All records that follow are to be copied exactly, with images omitted.

▶ [RECORDS FOR THIS EXERCISE]:
***

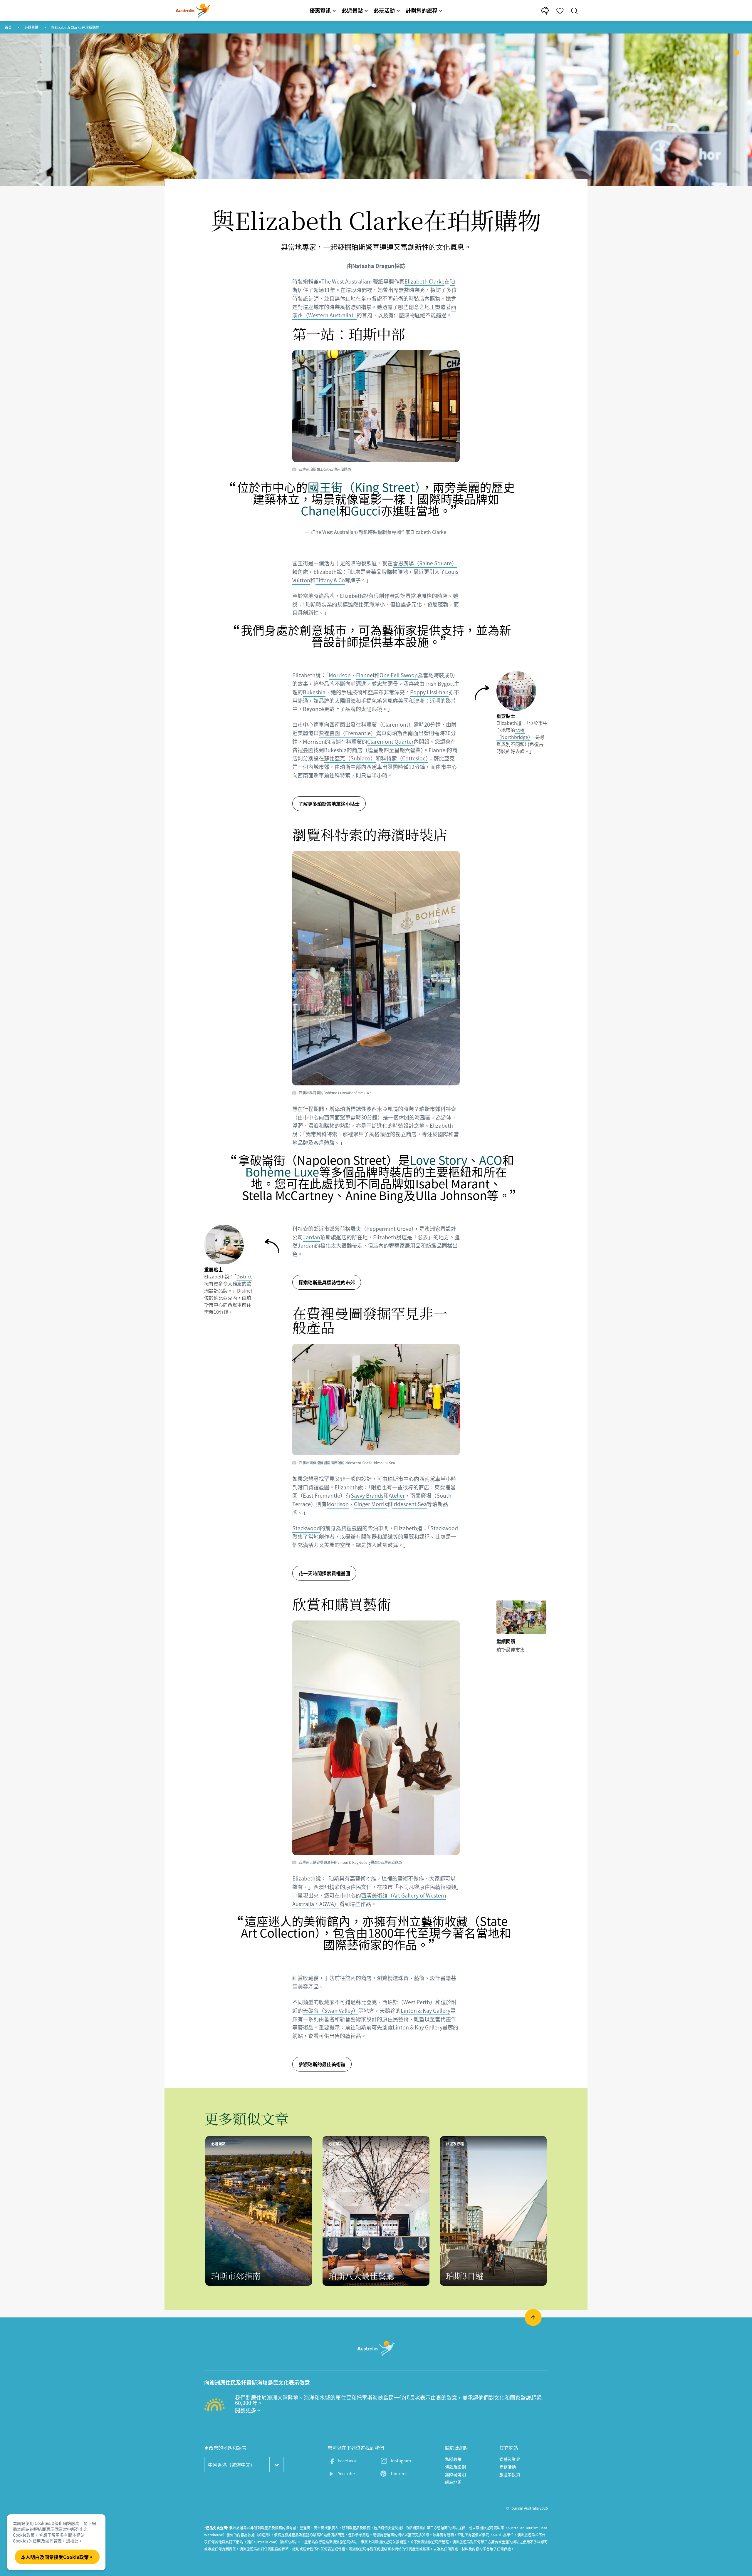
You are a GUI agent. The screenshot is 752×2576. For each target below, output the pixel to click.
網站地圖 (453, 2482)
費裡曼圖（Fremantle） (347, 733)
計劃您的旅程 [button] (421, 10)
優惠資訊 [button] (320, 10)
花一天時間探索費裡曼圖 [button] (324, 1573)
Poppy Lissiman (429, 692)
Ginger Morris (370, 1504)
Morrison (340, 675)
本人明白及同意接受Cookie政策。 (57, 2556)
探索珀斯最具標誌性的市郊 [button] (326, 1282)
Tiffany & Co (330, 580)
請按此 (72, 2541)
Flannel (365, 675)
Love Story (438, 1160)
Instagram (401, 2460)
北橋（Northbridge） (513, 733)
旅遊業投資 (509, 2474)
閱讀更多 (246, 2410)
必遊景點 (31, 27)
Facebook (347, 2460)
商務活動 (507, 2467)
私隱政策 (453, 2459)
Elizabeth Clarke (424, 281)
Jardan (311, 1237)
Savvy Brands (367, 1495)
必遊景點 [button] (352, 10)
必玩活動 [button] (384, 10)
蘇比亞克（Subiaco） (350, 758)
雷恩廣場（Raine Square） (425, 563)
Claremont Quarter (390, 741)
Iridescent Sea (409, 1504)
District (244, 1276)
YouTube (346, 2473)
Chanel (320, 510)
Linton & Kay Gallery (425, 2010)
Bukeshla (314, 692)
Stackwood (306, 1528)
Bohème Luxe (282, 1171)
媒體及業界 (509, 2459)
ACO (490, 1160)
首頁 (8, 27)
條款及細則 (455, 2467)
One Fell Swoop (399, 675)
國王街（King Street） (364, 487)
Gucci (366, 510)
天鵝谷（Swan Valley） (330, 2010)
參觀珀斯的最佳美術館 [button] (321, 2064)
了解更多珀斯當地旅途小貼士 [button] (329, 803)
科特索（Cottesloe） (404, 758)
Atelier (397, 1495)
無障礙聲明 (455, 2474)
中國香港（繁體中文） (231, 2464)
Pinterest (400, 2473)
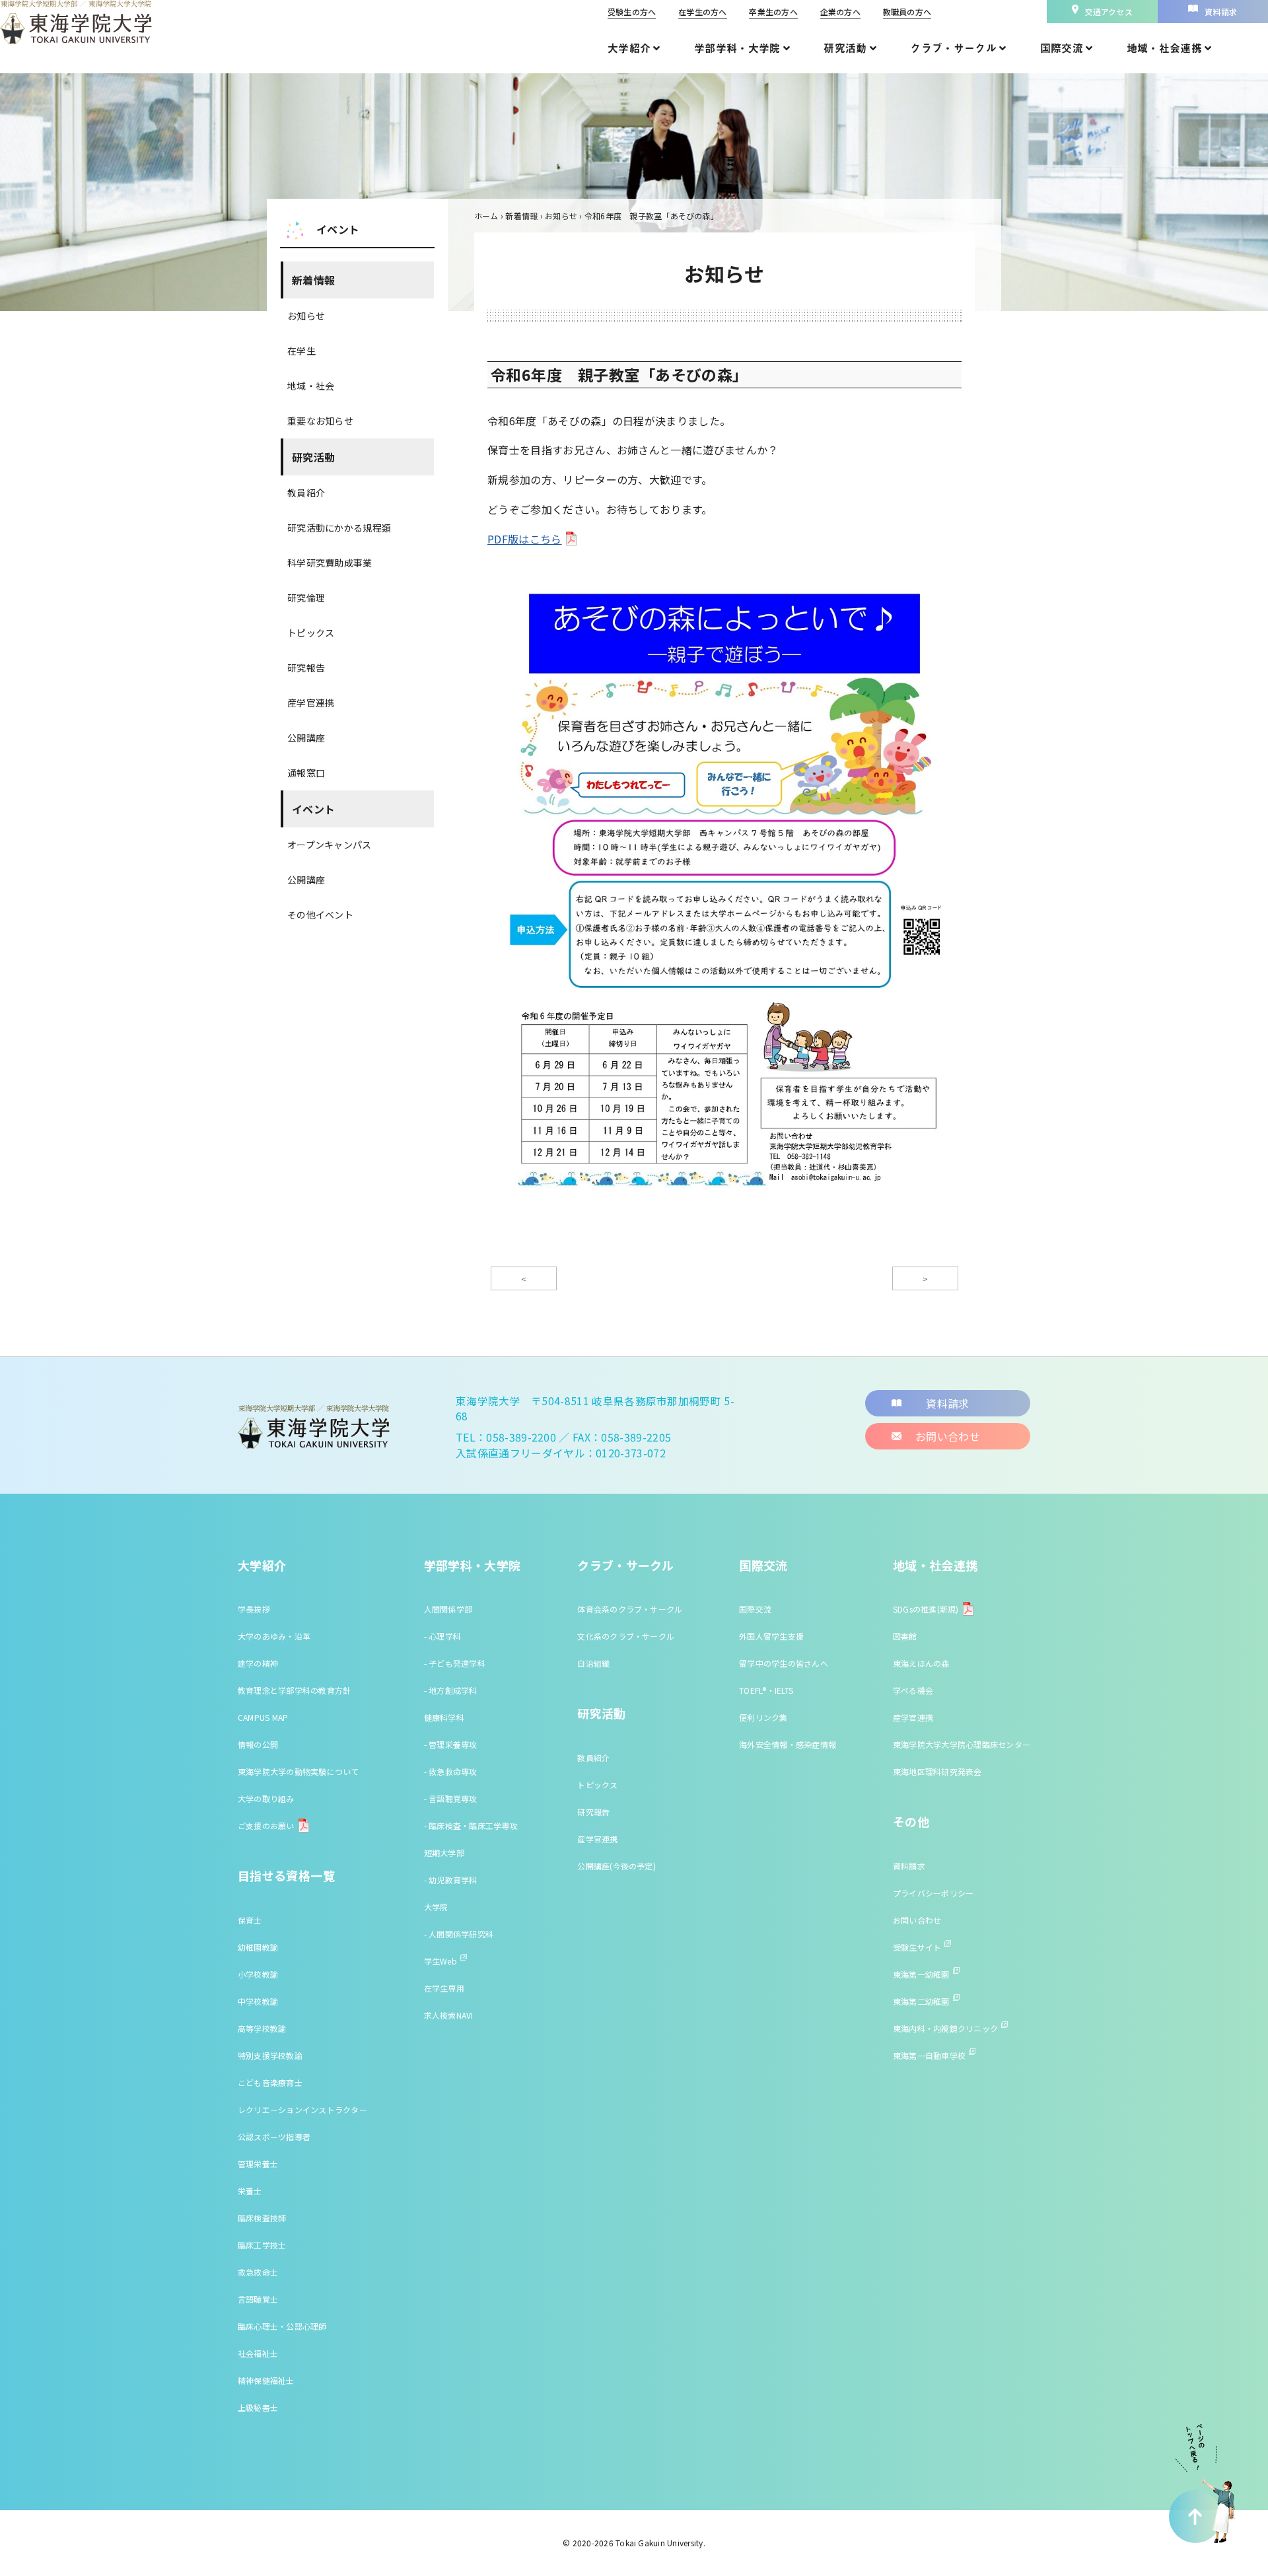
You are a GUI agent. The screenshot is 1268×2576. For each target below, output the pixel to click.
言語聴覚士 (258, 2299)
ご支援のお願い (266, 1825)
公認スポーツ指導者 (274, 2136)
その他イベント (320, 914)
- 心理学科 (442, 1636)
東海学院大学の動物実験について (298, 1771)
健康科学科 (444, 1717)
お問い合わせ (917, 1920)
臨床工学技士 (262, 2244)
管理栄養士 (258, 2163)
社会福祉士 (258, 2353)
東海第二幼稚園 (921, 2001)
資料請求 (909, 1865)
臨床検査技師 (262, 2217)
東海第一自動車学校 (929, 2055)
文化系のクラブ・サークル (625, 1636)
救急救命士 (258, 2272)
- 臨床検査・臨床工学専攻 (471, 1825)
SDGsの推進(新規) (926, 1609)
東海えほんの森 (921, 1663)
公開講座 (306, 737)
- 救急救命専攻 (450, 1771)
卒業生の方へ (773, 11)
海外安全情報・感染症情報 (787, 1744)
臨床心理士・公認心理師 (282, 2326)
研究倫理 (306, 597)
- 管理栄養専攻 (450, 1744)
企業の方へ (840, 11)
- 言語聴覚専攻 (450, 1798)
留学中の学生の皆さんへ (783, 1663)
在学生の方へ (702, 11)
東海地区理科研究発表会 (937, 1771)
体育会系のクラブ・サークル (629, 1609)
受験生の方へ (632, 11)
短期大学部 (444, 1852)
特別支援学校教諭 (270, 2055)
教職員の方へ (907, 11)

***

▶ [ANSWER SPACE]:
You are a GUI agent. The screenshot is 752×2576. For each target below, output the pixel to click.
網站地圖 (453, 2482)
費裡曼圖（Fremantle） (347, 733)
計劃您的旅程 [button] (421, 10)
優惠資訊 [button] (320, 10)
花一天時間探索費裡曼圖 [button] (324, 1573)
Poppy Lissiman (429, 692)
Ginger Morris (370, 1504)
Morrison (340, 675)
本人明白及同意接受Cookie政策。 (57, 2556)
探索珀斯最具標誌性的市郊 [button] (326, 1282)
Tiffany & Co (330, 580)
請按此 (72, 2541)
Flannel (365, 675)
Love Story (438, 1160)
Instagram (401, 2460)
北橋（Northbridge） (513, 733)
旅遊業投資 (509, 2474)
閱讀更多 (246, 2410)
必遊景點 (31, 27)
Facebook (347, 2460)
商務活動 (507, 2467)
私隱政策 (453, 2459)
Elizabeth Clarke (424, 281)
Jardan (311, 1237)
Savvy Brands (367, 1495)
必遊景點 [button] (352, 10)
必玩活動 [button] (384, 10)
蘇比亞克（Subiaco） (350, 758)
雷恩廣場（Raine Square） (425, 563)
Claremont Quarter (390, 741)
Iridescent Sea (409, 1504)
District (244, 1276)
YouTube (346, 2473)
Chanel (320, 510)
Linton & Kay Gallery (425, 2010)
Bukeshla (314, 692)
Stackwood (306, 1528)
Bohème Luxe (282, 1171)
媒體及業界 (509, 2459)
ACO (490, 1160)
首頁 (8, 27)
條款及細則 (455, 2467)
One Fell Swoop (399, 675)
國王街（King Street） (364, 487)
Gucci (366, 510)
天鵝谷（Swan Valley） (330, 2010)
參觀珀斯的最佳美術館 [button] (321, 2064)
了解更多珀斯當地旅途小貼士 [button] (329, 803)
科特索（Cottesloe） (404, 758)
Atelier (397, 1495)
無障礙聲明 (455, 2474)
中國香港（繁體中文） (231, 2464)
Pinterest (400, 2473)
You are a GUI agent. The screenshot is 1268×2576. For each target below, output the pixel to click.
言語聴覚士 (258, 2299)
ご支援のお願い (266, 1825)
公認スポーツ指導者 (274, 2136)
その他イベント (320, 914)
- 心理学科 (442, 1636)
東海学院大学の動物実験について (298, 1771)
健康科学科 (444, 1717)
お問い合わせ (917, 1920)
臨床工学技士 (262, 2244)
管理栄養士 (258, 2163)
社会福祉士 (258, 2353)
東海第二幼稚園 (921, 2001)
資料請求 (909, 1865)
臨床検査技師 (262, 2217)
東海第一自動車学校 (929, 2055)
文化系のクラブ・サークル (625, 1636)
救急救命士 (258, 2272)
- 臨床検査・臨床工学専攻 (471, 1825)
SDGsの推進(新規) (926, 1609)
東海えほんの森 (921, 1663)
公開講座 (306, 737)
- 救急救命専攻 (450, 1771)
卒業生の方へ (773, 11)
海外安全情報・感染症情報 (787, 1744)
臨床心理士・公認心理師 (282, 2326)
研究倫理 (306, 597)
- 管理栄養専攻 (450, 1744)
企業の方へ (840, 11)
- 言語聴覚専攻 (450, 1798)
留学中の学生の皆さんへ (783, 1663)
在学生の方へ (702, 11)
東海地区理科研究発表会 (937, 1771)
体育会系のクラブ・サークル (629, 1609)
受験生の方へ (632, 11)
短期大学部 (444, 1852)
特別支援学校教諭 (270, 2055)
教職員の方へ (907, 11)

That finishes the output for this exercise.